ClickHouse / dbt-clickhouse

The Clickhouse plugin for dbt (data build tool)
Apache License 2.0
246 stars 108 forks source link

DBT logs say models were successful but clickhouse logs say they weren't. #141

Closed alexsubota closed 6 days ago

alexsubota commented 1 year ago

Hi, sometimes I encounter strange dbt behavior when running a model and it says everything is fine, but when I check the clickhouse logs, it says that this run failed due to "Memory limit exceeded".

`Output: Running with dbt=1.3.2 Found 298 models, 8 tests, 0 snapshots, 105 analyses, 316 macros, 0 operations, 14 seed files, 213 sources, 17 exposures, 0 metrics Concurrency: 4 threads (target='prod')

1 of 1 START sql table model test_db.test_table .................. [RUN] 1 of 1 OK created sql table model test_db.test_table ............. [[32mOK[0m in 266.71s] Finished running 1 table model in 0 hours 4 minutes and 27.58 seconds (267.58s). Completed successfully PASS=1 WARN=0 ERROR=0 SKIP=0 TOTAL=1`

How can i fix this problem, and get error at dbt logs to, same as clickhouse logs

ClickHouse version 22.12 DBT version 1.3.0

genzgd commented 1 year ago

What is the query in the ClickHouse logs that is throwing the exception (this should be available in the system.query_log? Are you using distributed tables? Are you using lightweight deletes? Materialized views? As far as I know all errors from ClickHouse should be propagated up to dbt, so I would need more details to understand where (and maybe why) that is not happening.

Data excerpt:
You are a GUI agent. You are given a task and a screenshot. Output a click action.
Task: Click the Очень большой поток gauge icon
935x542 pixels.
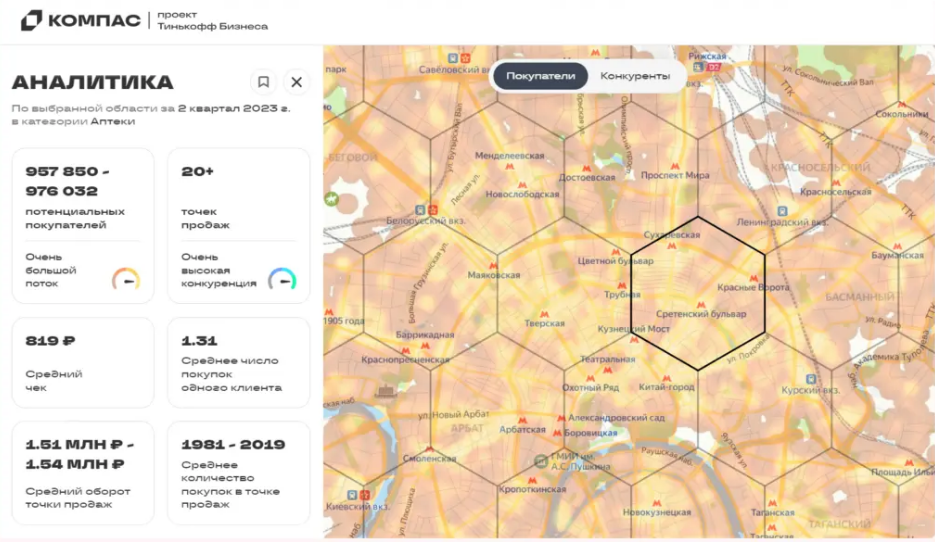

Exercise:
Resume the GitHub issue thread above about dbt reporting success while ClickHouse logs a memory limit failure, beginning after the last comment shown.

Response below:
alexsubota commented 1 year ago

this should be available in the system.query_log

Yes, its available

Are you using distributed tables?

Nope, only MergeTree table with order by, no more settings Model have simple select from table with many joins

Are you using lightweight deletes?

Nope

Materialized_ views?

Nope

genzgd commented 1 year ago

so what is the query that is causing memory limit exceeded? I'm guessing it's an insert into the table? Is it the CREATE TABLE statement? Is it an incremental materialization?

alexsubota commented 1 year ago

Not incremental, default table.

query smth like this

select col1, col2, col3, arrayFirst(), arrayFirst(), arrayCount() .....
from table  t
left join (select id, groupArray(...) from table2 group by id) t2 
on t1.id=t2.id
genzgd commented 1 year ago

Do you have any error lines at all in the logs? When I run a bad model, I get something like this:

15:00:57.416070 [error] [MainThread]: Encountered an error:
Database Error
  Error executing HTTP request http://localhost:8123

Unfortunately it does NOT have the useful information like "memory limit exceeded" you are seeing, but I want to make sure you are seeing at least that line.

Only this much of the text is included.